Thanks to the dedication of Ogoni activists like Isaac Agbara, Shell was finally ordered to pay 45.9 billion naira (about 100 million euros, adjusted for inflation) in reparations to Ogoni land in 2021, thus putting an end to a 32-year-long court case.
But history is in danger of repeating itself. The Kereken Boue community is currently sounding the alarm. This community lives on the southern border of Ogoniland. They report an inexplicable and disastrous decline in life in their villages. Crops dry out and shrivel, fruits fall from their trees before they are ripe, black spots wander in the air above their heads, the stench of hydrocarbon fills the air and rainfall discolors. But most disturbing is the sudden death of people and animals.
The consequences of this grim situation are increasing poverty due to crop failures, village abandonment, and psychological complaints due to premature loss of loved ones. But so far, no official or politician seems to even care what happens to the Kereken Boue.

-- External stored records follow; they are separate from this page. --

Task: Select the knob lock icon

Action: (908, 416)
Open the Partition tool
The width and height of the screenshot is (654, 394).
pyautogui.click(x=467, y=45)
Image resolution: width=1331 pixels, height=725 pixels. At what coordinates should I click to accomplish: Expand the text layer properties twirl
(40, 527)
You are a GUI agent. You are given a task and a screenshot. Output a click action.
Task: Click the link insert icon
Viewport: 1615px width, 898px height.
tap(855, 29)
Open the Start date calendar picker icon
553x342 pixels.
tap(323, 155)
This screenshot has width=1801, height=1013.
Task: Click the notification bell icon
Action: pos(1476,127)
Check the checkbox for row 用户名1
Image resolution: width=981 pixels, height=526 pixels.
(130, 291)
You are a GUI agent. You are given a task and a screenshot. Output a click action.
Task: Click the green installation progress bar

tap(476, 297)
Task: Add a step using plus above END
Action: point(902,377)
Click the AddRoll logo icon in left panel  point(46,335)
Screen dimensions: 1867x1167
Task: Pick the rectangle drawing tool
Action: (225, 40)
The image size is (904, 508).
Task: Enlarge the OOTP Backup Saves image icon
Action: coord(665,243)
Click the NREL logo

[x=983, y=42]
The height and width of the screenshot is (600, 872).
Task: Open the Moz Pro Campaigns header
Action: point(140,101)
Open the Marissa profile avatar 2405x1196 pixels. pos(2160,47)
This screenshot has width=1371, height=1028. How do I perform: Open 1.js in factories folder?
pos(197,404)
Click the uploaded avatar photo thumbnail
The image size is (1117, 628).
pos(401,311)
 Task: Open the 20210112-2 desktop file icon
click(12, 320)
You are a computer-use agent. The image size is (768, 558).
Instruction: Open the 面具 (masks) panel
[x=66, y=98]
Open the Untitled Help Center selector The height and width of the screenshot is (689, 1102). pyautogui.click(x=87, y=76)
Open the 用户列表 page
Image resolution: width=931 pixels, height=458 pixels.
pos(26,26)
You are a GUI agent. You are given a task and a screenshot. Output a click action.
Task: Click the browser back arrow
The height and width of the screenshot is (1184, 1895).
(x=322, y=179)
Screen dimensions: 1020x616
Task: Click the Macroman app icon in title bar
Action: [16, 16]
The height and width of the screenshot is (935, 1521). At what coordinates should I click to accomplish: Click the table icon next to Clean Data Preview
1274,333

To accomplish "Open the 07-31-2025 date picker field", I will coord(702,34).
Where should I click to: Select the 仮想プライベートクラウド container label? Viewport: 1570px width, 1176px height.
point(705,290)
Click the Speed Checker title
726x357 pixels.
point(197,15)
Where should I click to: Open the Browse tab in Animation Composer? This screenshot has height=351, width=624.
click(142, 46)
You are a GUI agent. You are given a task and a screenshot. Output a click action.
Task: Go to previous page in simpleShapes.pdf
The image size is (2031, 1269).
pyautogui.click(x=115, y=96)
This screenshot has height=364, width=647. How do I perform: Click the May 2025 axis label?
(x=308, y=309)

The Kallop Humanitarian and Environmental center is therefore organizing demonstrations in Port Harcourt, the administrative town in the province, to make the plight of the Kereken Boue known to the authorities. Oil companies have been destroying lives in the area for decades, and no lawsuit seems to stop them from continuing to drill. So, with support from het Actiefonds, they traveled to Port Harcourt, armed with banners and posters. They will not stand by as their homes and hearths slowly turn black with fossil fuels.
They are demanding climate justice and an end to the fossil industry. If nothing happens within three months, they warn, they will be forced to turn to direct action, such as highway blockades.